[Start of Attachment]

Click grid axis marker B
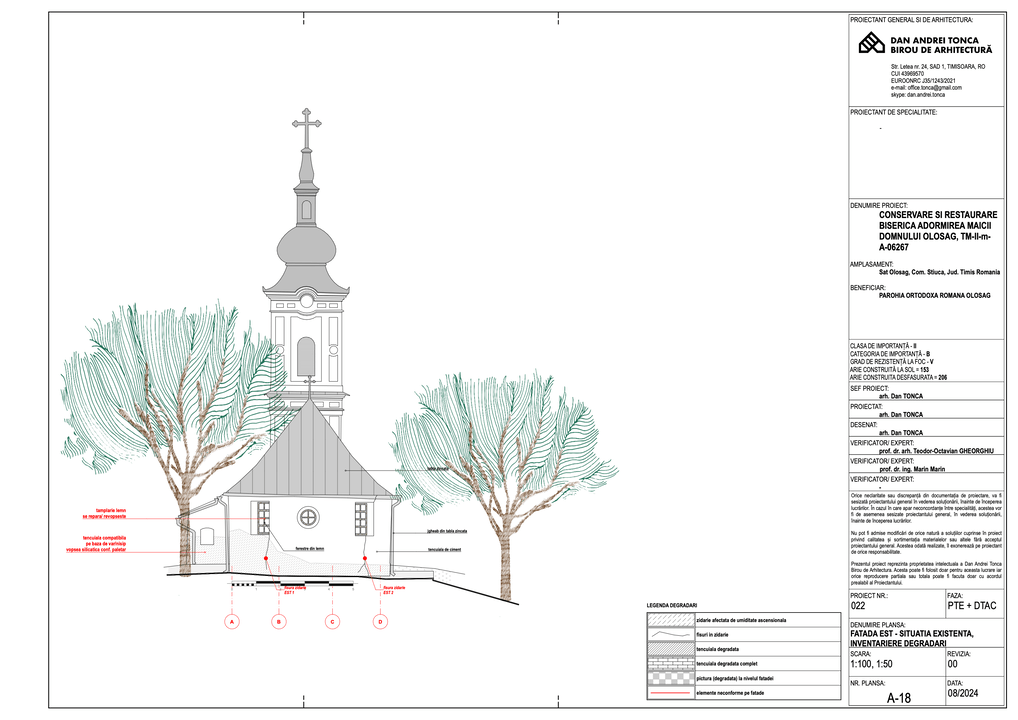 pyautogui.click(x=280, y=622)
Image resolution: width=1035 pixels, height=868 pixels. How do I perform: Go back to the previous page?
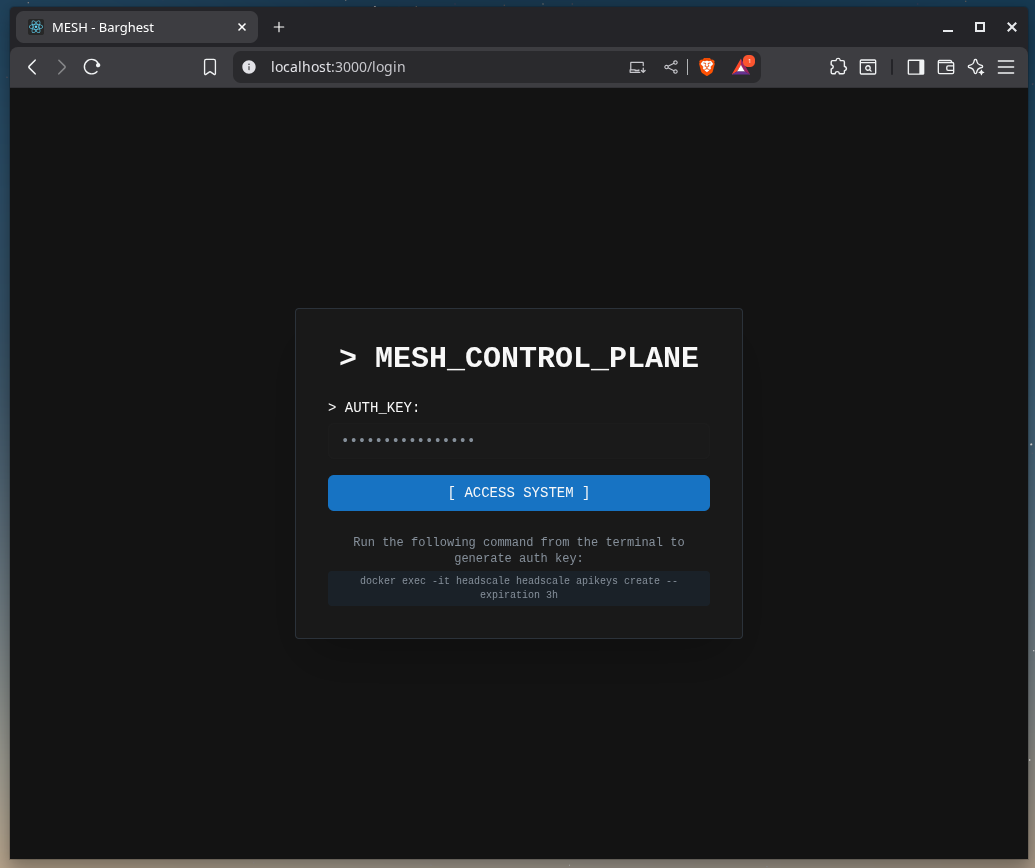(x=32, y=67)
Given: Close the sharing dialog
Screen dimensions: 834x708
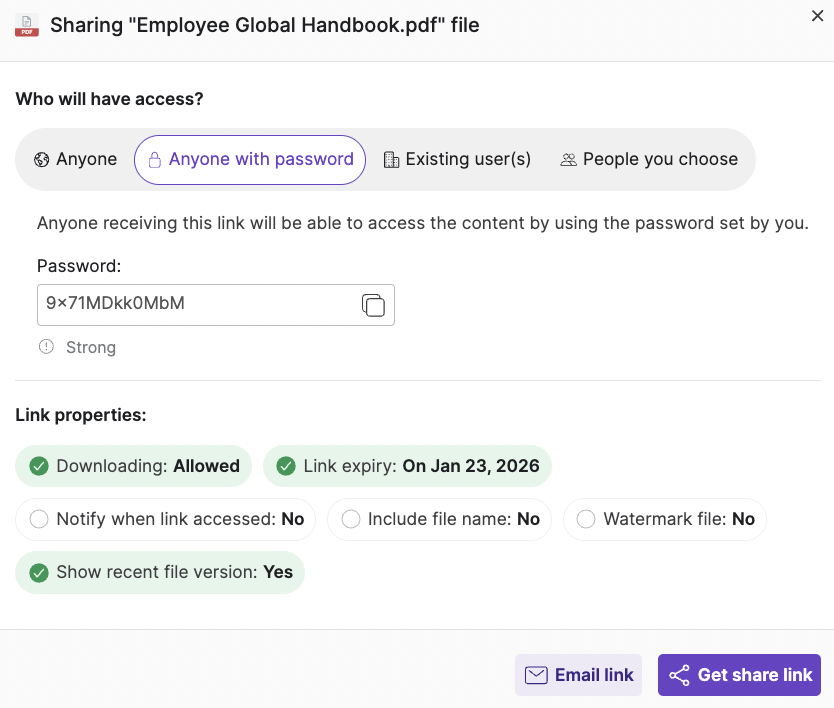Looking at the screenshot, I should click(817, 16).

[End of Attachment]

### WORK REQUEST
Pictures must not appear in the copy, and every record must be restated word for word.

### EXERCISE RESPONSE
Click grid axis marker B
 pyautogui.click(x=280, y=622)
Image resolution: width=1035 pixels, height=868 pixels. How do I perform: Go back to the previous page?
(x=32, y=67)
Given: Close the sharing dialog
Screen dimensions: 834x708
Looking at the screenshot, I should click(817, 16).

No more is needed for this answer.